*Extracted data:*
★ ★ ★
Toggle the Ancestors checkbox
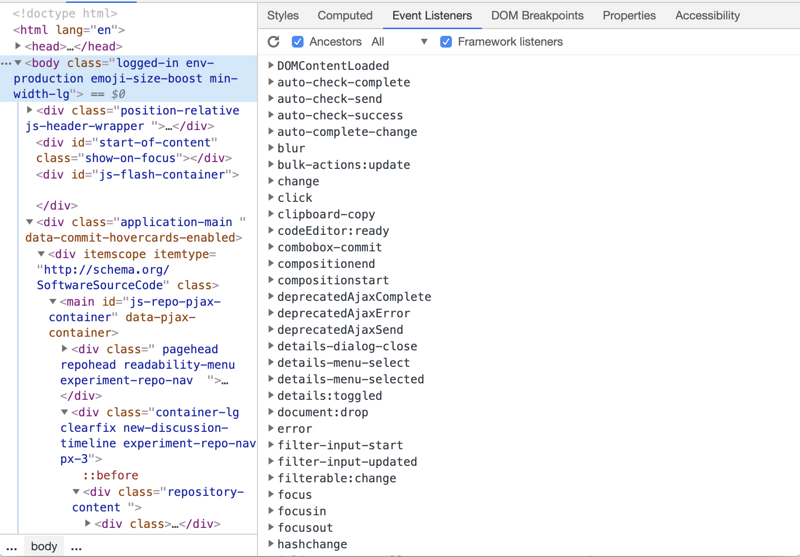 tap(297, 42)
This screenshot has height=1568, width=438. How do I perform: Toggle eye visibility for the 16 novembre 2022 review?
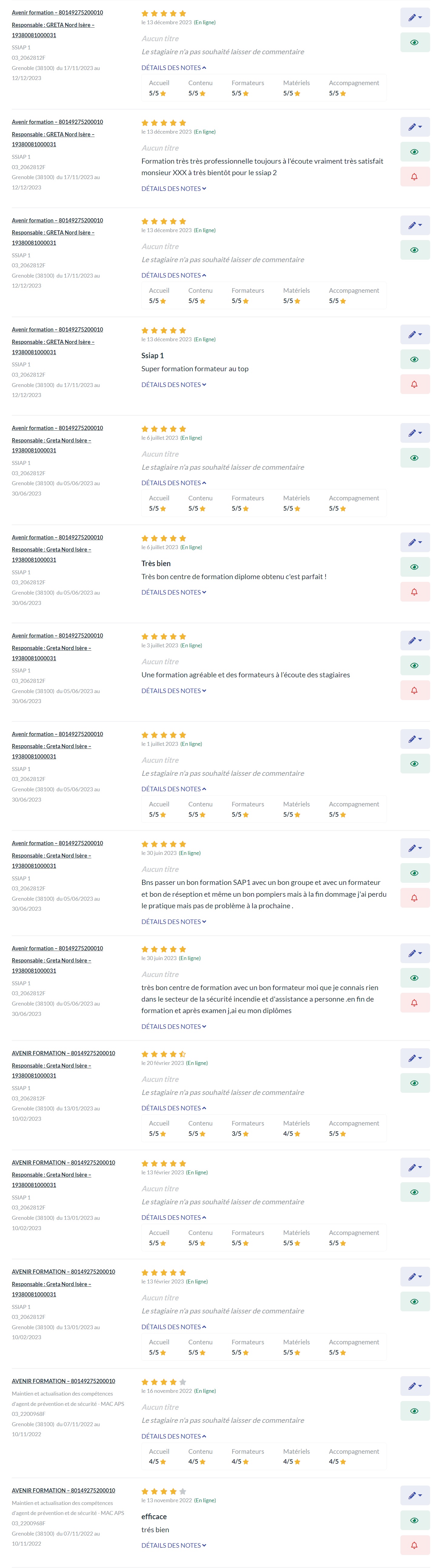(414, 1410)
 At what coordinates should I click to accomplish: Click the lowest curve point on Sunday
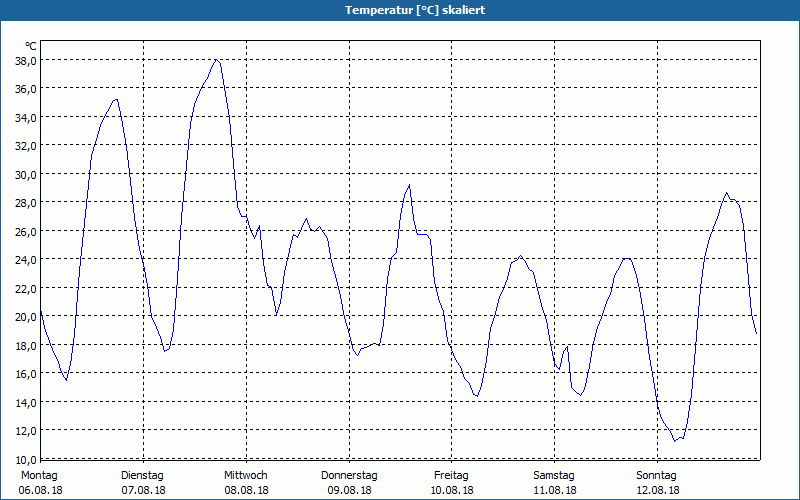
★ ★ ★
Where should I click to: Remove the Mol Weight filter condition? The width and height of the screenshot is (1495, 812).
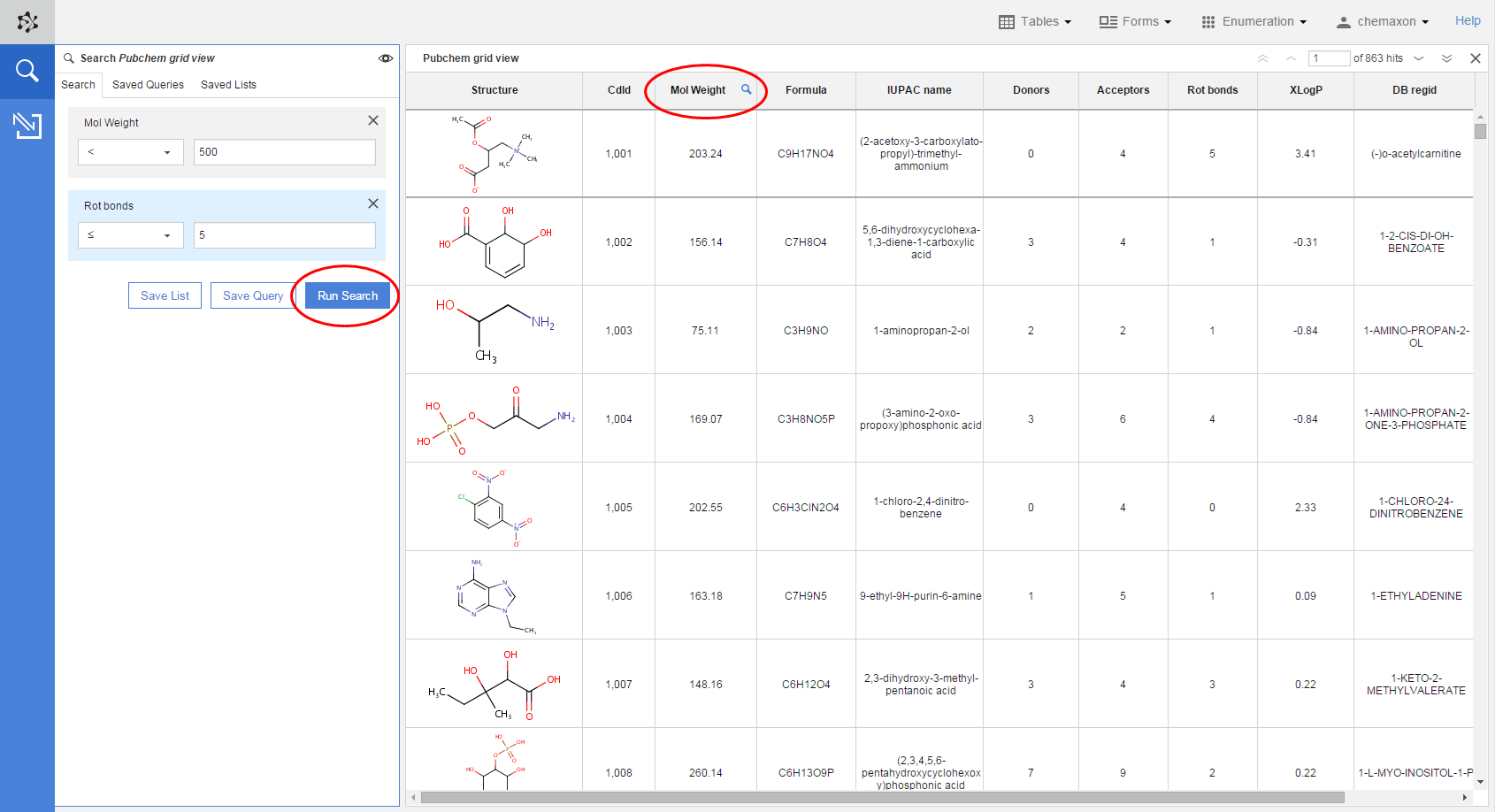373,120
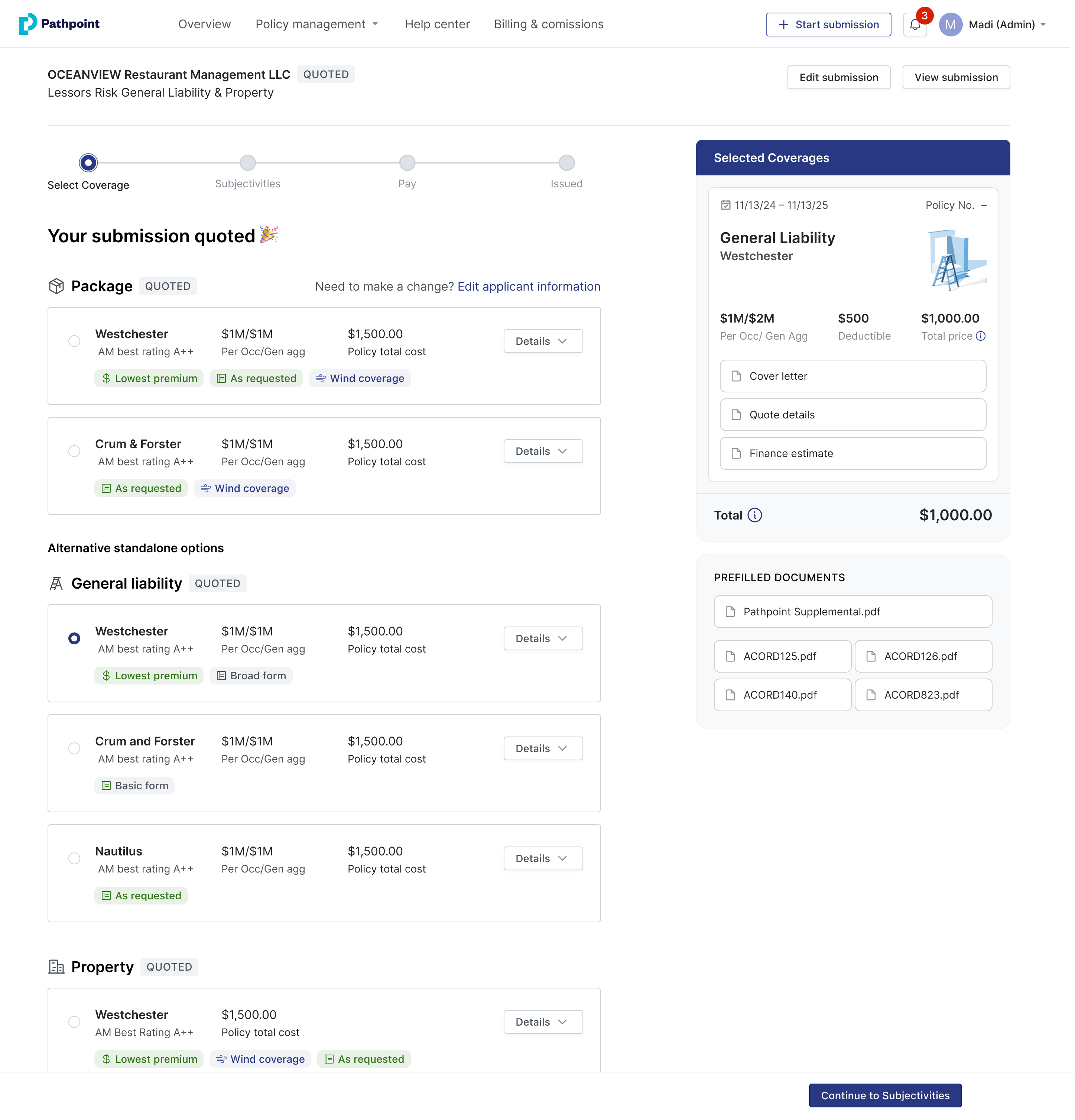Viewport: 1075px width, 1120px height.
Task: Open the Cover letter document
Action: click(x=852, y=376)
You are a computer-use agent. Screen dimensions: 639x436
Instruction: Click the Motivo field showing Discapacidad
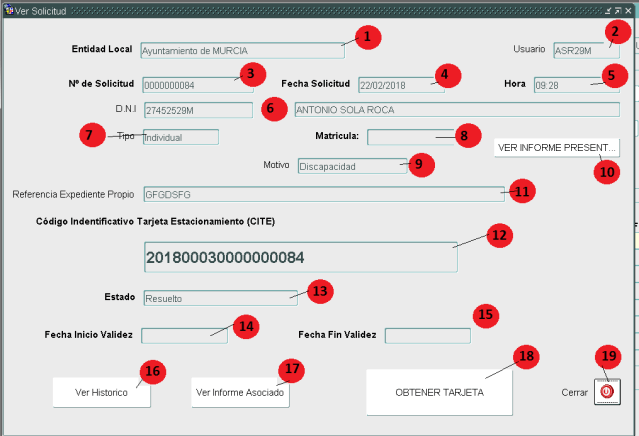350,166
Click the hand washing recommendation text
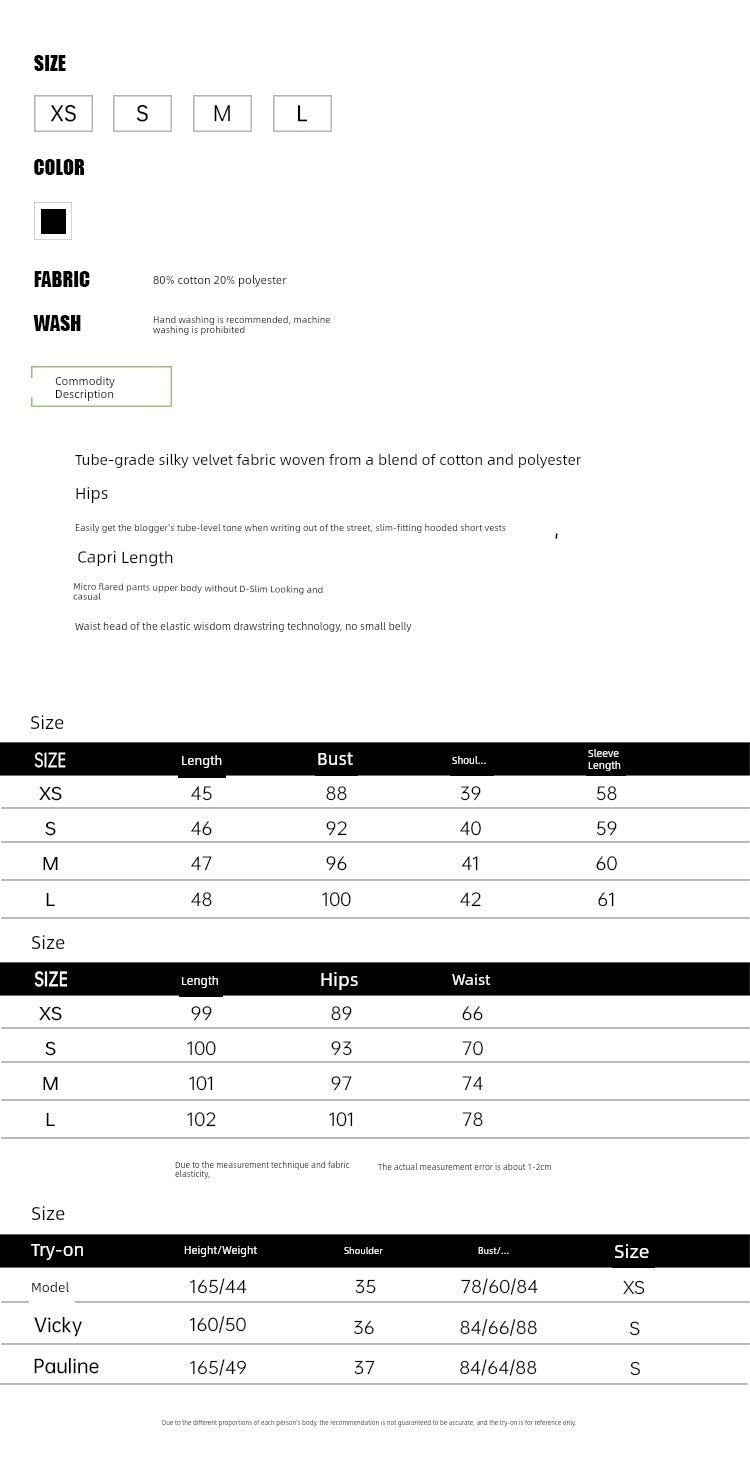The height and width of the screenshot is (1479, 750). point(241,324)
★ ★ ★
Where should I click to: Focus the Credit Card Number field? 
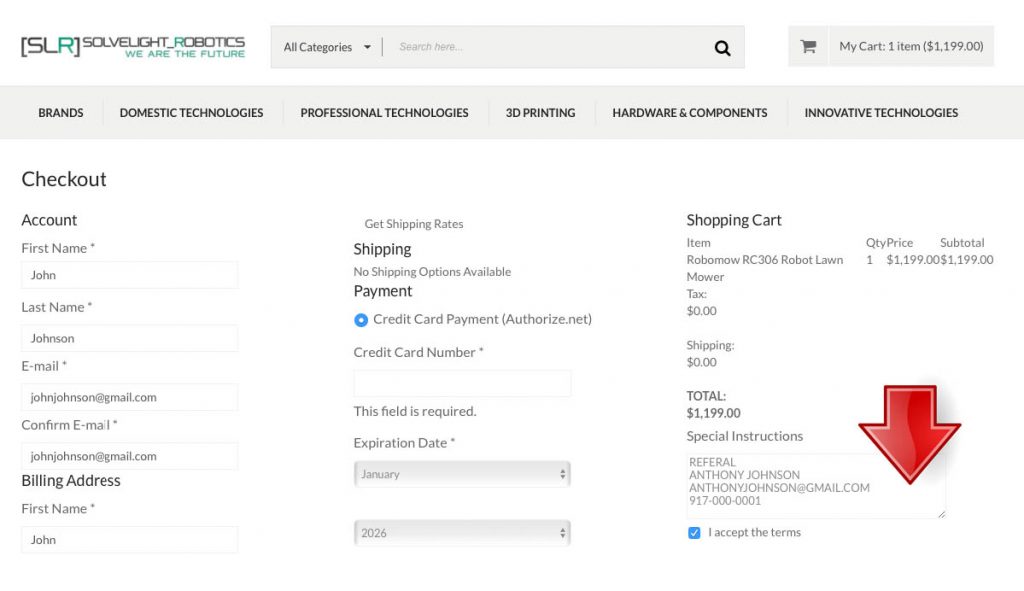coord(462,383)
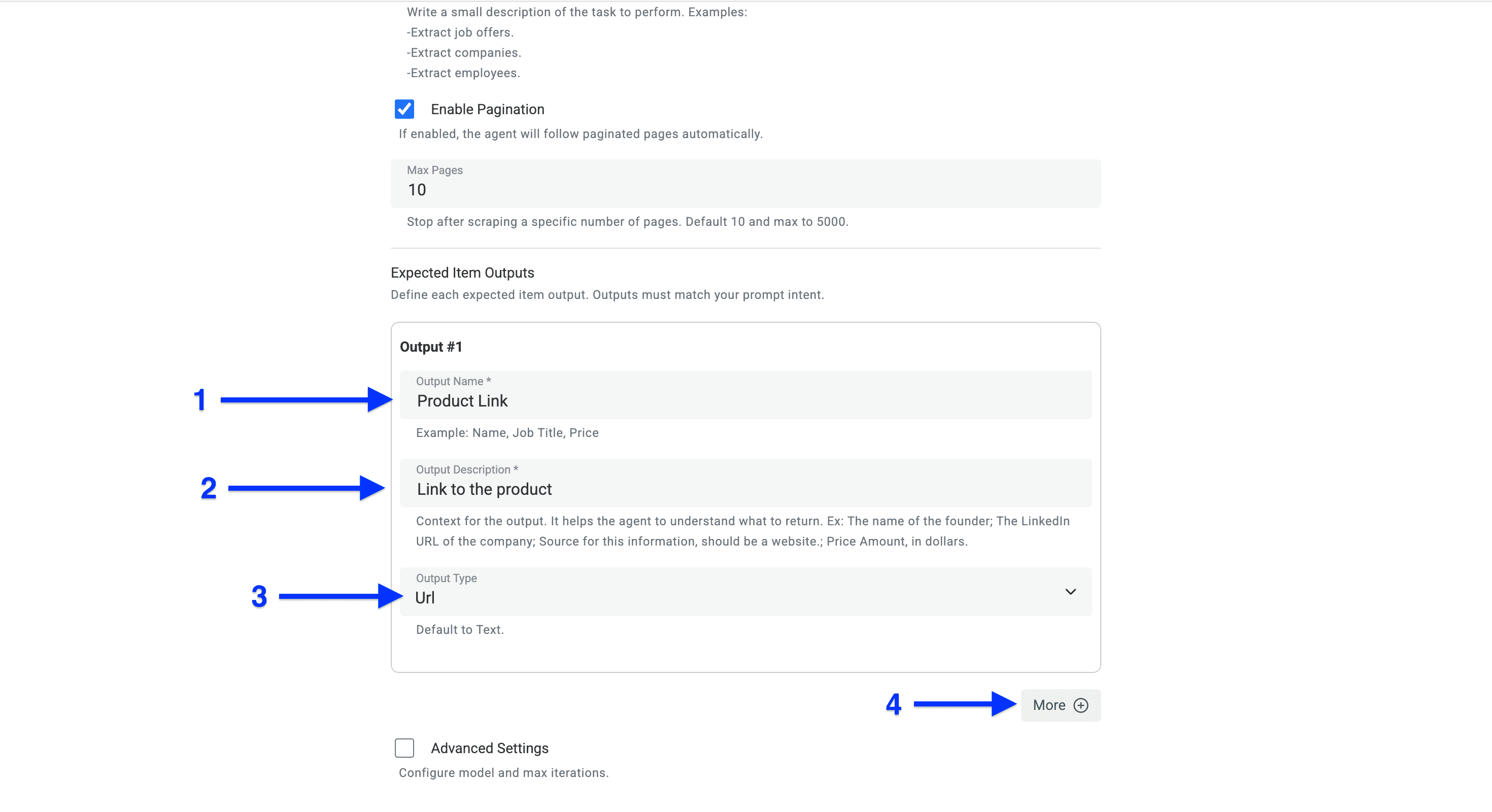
★ ★ ★
In the material above, the stretch from the line with "Toggle the Ancestors checkbox" through the line with "At what coordinates" is to be given again exactly, minus the pictures.

*Solution to the problem:*
Toggle the Ancestors checkbox
 tap(297, 42)
This screenshot has height=1568, width=438. How do I perform: Toggle eye visibility for the 16 novembre 2022 review?
(414, 1410)
 At what coordinates should I click to accomplish: Click the lowest curve point on Sunday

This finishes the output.